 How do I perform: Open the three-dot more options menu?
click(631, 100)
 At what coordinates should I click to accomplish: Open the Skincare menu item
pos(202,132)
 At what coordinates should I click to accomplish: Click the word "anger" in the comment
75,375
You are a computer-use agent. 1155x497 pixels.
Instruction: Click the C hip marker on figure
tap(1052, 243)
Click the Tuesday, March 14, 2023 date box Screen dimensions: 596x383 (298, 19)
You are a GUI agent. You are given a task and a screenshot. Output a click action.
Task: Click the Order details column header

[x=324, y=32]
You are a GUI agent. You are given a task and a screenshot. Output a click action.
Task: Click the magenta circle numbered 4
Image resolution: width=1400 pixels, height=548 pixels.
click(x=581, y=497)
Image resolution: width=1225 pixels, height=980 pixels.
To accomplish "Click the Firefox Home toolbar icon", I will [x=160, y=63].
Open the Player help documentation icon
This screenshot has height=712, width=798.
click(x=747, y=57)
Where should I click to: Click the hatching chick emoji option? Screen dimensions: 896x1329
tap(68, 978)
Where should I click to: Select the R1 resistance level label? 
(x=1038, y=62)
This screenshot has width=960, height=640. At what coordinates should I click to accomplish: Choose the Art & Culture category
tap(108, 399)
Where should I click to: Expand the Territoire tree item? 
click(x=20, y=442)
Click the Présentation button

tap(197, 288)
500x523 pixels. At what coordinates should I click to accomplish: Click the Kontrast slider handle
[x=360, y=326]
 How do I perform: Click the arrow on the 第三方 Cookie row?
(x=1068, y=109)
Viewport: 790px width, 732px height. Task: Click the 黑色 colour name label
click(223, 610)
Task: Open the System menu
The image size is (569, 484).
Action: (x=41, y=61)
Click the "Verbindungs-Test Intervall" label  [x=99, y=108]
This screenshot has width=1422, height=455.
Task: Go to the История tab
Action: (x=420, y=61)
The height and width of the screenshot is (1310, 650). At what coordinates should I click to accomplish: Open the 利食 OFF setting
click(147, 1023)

================================

What the exercise asks |
Every record is to be written out verbatim.

Solution to the problem |
 How do I perform: Open the three-dot more options menu?
click(631, 100)
 At what coordinates should I click to accomplish: Open the Skincare menu item
pos(202,132)
 At what coordinates should I click to accomplish: Click the word "anger" in the comment
75,375
You are a computer-use agent. 1155x497 pixels.
Instruction: Click the C hip marker on figure
tap(1052, 243)
Click the Tuesday, March 14, 2023 date box Screen dimensions: 596x383 (298, 19)
You are a GUI agent. You are given a task and a screenshot. Output a click action.
Task: Click the Order details column header

[x=324, y=32]
You are a GUI agent. You are given a task and a screenshot. Output a click action.
Task: Click the magenta circle numbered 4
Image resolution: width=1400 pixels, height=548 pixels.
click(x=581, y=497)
Image resolution: width=1225 pixels, height=980 pixels.
To accomplish "Click the Firefox Home toolbar icon", I will [x=160, y=63].
Open the Player help documentation icon
This screenshot has height=712, width=798.
click(x=747, y=57)
Where should I click to: Click the hatching chick emoji option? Screen dimensions: 896x1329
tap(68, 978)
Where should I click to: Select the R1 resistance level label? 
(x=1038, y=62)
This screenshot has width=960, height=640. At what coordinates should I click to accomplish: Choose the Art & Culture category
tap(108, 399)
Where should I click to: Expand the Territoire tree item? 
click(x=20, y=442)
Click the Présentation button

tap(197, 288)
500x523 pixels. At what coordinates should I click to accomplish: Click the Kontrast slider handle
[x=360, y=326]
 How do I perform: Click the arrow on the 第三方 Cookie row?
(x=1068, y=109)
Viewport: 790px width, 732px height. Task: Click the 黑色 colour name label
click(223, 610)
Task: Open the System menu
The image size is (569, 484).
Action: (x=41, y=61)
Click the "Verbindungs-Test Intervall" label  [x=99, y=108]
This screenshot has width=1422, height=455.
Task: Go to the История tab
Action: (x=420, y=61)
The height and width of the screenshot is (1310, 650). At what coordinates should I click to accomplish: Open the 利食 OFF setting
click(147, 1023)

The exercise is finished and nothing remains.